Is War Between Generations Inevitable?
Friday, November 30, 2001
by Jagadeesh Gokhale and Laurence J. Kotlikoff
Table of Contents
- Executive Summary
- The Perfect Fiscal Storm
- What Color Is the Ink?
- The CBO's Fiscal Fantasy
- A Spending Reality Check
- Social Security's Long-Term Funding Shortfall
- How Valid Are the Social Security Trustees' Future Projections?
- Medicare's Long-Term Funding Imbalance
- Are Medicare's Trustees To Be Trusted?
- Social Security's and Medicare's Long-Term Finances: A Summary
- Generational Accounting
- Taking a Closer Look at Generational Accounts
- Policies to Achieve Generational Equity
- About the Authors
Social Security's and Medicare's Long-Term Finances: A Summary
"By 2030 we will have to double the payroll tax rate, cut every benefit in half - or borrow and pile up debt."
The combined employer-employee OASDHI payroll tax rate is now 15.3 percent. Adding to this the 6.0 and 4.1 percent additional saving and investment that is needed to secure Social Security's and Medicare's finances brings the total required contribution to 25.4 percent.6 This calculation illustrates the magnitude of the fiscal burden facing current and future workers. Further, saving and investing an additional 10 percent of labor income will suffice to correct the Social Security system's long-term imbalances only if implemented immediately. Any delay will necessitate even higher rates in the future if benefits are to be paid in full.
By the year 2030 - the midpoint of the baby boomer retirement years - the cost of elderly entitlement programs will be about double what it is today, relative to the national income. That means we will either have to double the current 15.3 percent payroll tax rate or cut every benefit in half. If politicians refuse either to raise taxes or cut benefits, they will be forced to borrow - piling up debt that will escalate each year. Beyond 2030, the financial crisis will worsen indefinitely.

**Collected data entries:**
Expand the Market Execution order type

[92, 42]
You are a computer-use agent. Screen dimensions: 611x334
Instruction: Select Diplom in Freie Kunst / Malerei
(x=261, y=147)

**Brief 1:**
Answer these questions from the Social Security and Medicare passage.
(a) What is the current combined employer-employee OASDHI payroll tax rate?
(b) What total required contribution results from adding the extra saving and investment needed for Social Security and Medicare?
(c) By 2030, how large will the cost of elderly entitlement programs be relative to the national income, compared with today?
**Brief 2:** Name each distinct percentage figure in the Social Security and Medicare passage.
**Brief 3:** Copy the stretch from "Is War Between" through "To Be Trusted?" in the Social Security and Medicare passage.

**Exercise result 1:**
(a) 15.3 percent
(b) 25.4 percent
(c) About double what it is today

**Exercise result 2:**
15.3 percent
6.0 percent
4.1 percent
25.4 percent
10 percent

**Exercise result 3:**
Is War Between Generations Inevitable?
Friday, November 30, 2001
by Jagadeesh Gokhale and Laurence J. Kotlikoff
Table of Contents
- Executive Summary
- The Perfect Fiscal Storm
- What Color Is the Ink?
- The CBO's Fiscal Fantasy
- A Spending Reality Check
- Social Security's Long-Term Funding Shortfall
- How Valid Are the Social Security Trustees' Future Projections?
- Medicare's Long-Term Funding Imbalance
- Are Medicare's Trustees To Be Trusted?